* WHAT TO PRODUCE
Write out every entry in full. Leave nothing out.

* STORED DATA
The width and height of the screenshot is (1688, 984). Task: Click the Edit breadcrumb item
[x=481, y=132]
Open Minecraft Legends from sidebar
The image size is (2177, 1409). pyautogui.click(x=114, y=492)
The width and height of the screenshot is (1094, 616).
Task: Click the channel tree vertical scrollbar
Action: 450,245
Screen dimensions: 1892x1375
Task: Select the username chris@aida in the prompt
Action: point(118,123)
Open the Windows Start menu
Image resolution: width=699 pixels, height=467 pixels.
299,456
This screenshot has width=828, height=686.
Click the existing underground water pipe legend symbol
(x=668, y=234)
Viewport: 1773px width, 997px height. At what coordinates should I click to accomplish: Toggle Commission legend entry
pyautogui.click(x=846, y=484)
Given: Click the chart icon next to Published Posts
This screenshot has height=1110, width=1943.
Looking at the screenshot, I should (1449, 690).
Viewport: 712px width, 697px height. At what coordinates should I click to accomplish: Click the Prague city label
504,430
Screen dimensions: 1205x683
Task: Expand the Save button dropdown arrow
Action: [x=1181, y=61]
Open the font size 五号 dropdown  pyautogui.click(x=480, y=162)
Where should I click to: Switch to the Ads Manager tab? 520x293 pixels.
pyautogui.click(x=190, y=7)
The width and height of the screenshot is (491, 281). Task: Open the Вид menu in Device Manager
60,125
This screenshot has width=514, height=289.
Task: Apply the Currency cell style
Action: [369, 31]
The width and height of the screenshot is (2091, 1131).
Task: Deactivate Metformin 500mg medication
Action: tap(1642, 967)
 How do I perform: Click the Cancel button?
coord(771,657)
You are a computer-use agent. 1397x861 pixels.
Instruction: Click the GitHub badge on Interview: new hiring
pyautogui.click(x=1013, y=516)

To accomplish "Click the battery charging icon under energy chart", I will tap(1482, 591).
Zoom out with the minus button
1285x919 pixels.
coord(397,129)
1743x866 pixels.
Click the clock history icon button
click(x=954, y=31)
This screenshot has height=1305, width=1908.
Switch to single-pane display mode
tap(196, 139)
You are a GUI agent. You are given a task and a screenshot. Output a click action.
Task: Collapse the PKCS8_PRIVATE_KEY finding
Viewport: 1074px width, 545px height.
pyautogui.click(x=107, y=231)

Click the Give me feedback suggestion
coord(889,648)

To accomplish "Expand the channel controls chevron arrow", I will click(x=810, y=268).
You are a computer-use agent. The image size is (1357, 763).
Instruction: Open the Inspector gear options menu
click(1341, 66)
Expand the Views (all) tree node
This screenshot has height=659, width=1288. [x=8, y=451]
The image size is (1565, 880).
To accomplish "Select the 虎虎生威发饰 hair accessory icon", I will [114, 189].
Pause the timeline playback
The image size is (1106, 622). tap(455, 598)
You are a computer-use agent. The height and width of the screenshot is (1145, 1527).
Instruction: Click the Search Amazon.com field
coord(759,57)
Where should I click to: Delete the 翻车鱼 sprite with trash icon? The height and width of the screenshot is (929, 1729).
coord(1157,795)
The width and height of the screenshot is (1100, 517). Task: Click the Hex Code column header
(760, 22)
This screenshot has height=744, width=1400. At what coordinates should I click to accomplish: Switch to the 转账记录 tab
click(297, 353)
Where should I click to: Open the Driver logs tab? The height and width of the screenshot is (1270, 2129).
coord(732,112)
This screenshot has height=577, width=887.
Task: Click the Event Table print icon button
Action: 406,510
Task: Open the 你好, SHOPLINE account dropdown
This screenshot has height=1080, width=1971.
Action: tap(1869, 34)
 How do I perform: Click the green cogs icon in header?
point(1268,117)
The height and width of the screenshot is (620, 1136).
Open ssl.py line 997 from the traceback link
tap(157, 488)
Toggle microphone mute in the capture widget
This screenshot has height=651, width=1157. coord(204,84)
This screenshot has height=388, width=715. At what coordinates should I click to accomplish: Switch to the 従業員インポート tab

* ANSWER
The width and height of the screenshot is (1688, 984). Task: Click the Edit breadcrumb item
[x=481, y=132]
Open Minecraft Legends from sidebar
The image size is (2177, 1409). pyautogui.click(x=114, y=492)
The width and height of the screenshot is (1094, 616).
Task: Click the channel tree vertical scrollbar
Action: 450,245
Screen dimensions: 1892x1375
Task: Select the username chris@aida in the prompt
Action: point(118,123)
Open the Windows Start menu
Image resolution: width=699 pixels, height=467 pixels.
299,456
This screenshot has width=828, height=686.
Click the existing underground water pipe legend symbol
(x=668, y=234)
Viewport: 1773px width, 997px height. At what coordinates should I click to accomplish: Toggle Commission legend entry
pyautogui.click(x=846, y=484)
Given: Click the chart icon next to Published Posts
This screenshot has height=1110, width=1943.
Looking at the screenshot, I should (1449, 690).
Viewport: 712px width, 697px height. At what coordinates should I click to accomplish: Click the Prague city label
504,430
Screen dimensions: 1205x683
Task: Expand the Save button dropdown arrow
Action: [x=1181, y=61]
Open the font size 五号 dropdown  pyautogui.click(x=480, y=162)
Where should I click to: Switch to the Ads Manager tab? 520x293 pixels.
pyautogui.click(x=190, y=7)
The width and height of the screenshot is (491, 281). Task: Open the Вид menu in Device Manager
60,125
This screenshot has width=514, height=289.
Task: Apply the Currency cell style
Action: [369, 31]
The width and height of the screenshot is (2091, 1131).
Task: Deactivate Metformin 500mg medication
Action: tap(1642, 967)
 How do I perform: Click the Cancel button?
coord(771,657)
You are a computer-use agent. 1397x861 pixels.
Instruction: Click the GitHub badge on Interview: new hiring
pyautogui.click(x=1013, y=516)

To accomplish "Click the battery charging icon under energy chart", I will tap(1482, 591).
Zoom out with the minus button
1285x919 pixels.
coord(397,129)
1743x866 pixels.
Click the clock history icon button
click(x=954, y=31)
This screenshot has height=1305, width=1908.
Switch to single-pane display mode
tap(196, 139)
You are a GUI agent. You are given a task and a screenshot. Output a click action.
Task: Collapse the PKCS8_PRIVATE_KEY finding
Viewport: 1074px width, 545px height.
pyautogui.click(x=107, y=231)

Click the Give me feedback suggestion
coord(889,648)

To accomplish "Expand the channel controls chevron arrow", I will click(x=810, y=268).
You are a computer-use agent. The image size is (1357, 763).
Instruction: Open the Inspector gear options menu
click(1341, 66)
Expand the Views (all) tree node
This screenshot has height=659, width=1288. [x=8, y=451]
The image size is (1565, 880).
To accomplish "Select the 虎虎生威发饰 hair accessory icon", I will [114, 189].
Pause the timeline playback
The image size is (1106, 622). tap(455, 598)
You are a computer-use agent. The height and width of the screenshot is (1145, 1527).
Instruction: Click the Search Amazon.com field
coord(759,57)
Where should I click to: Delete the 翻车鱼 sprite with trash icon? The height and width of the screenshot is (929, 1729).
coord(1157,795)
The width and height of the screenshot is (1100, 517). Task: Click the Hex Code column header
(760, 22)
This screenshot has height=744, width=1400. At what coordinates should I click to accomplish: Switch to the 转账记录 tab
click(297, 353)
Where should I click to: Open the Driver logs tab? The height and width of the screenshot is (1270, 2129).
coord(732,112)
This screenshot has height=577, width=887.
Task: Click the Event Table print icon button
Action: 406,510
Task: Open the 你好, SHOPLINE account dropdown
This screenshot has height=1080, width=1971.
Action: tap(1869, 34)
 How do I perform: Click the green cogs icon in header?
point(1268,117)
The height and width of the screenshot is (620, 1136).
Open ssl.py line 997 from the traceback link
tap(157, 488)
Toggle microphone mute in the capture widget
This screenshot has height=651, width=1157. coord(204,84)
This screenshot has height=388, width=715. At what coordinates should I click to accomplish: Switch to the 従業員インポート tab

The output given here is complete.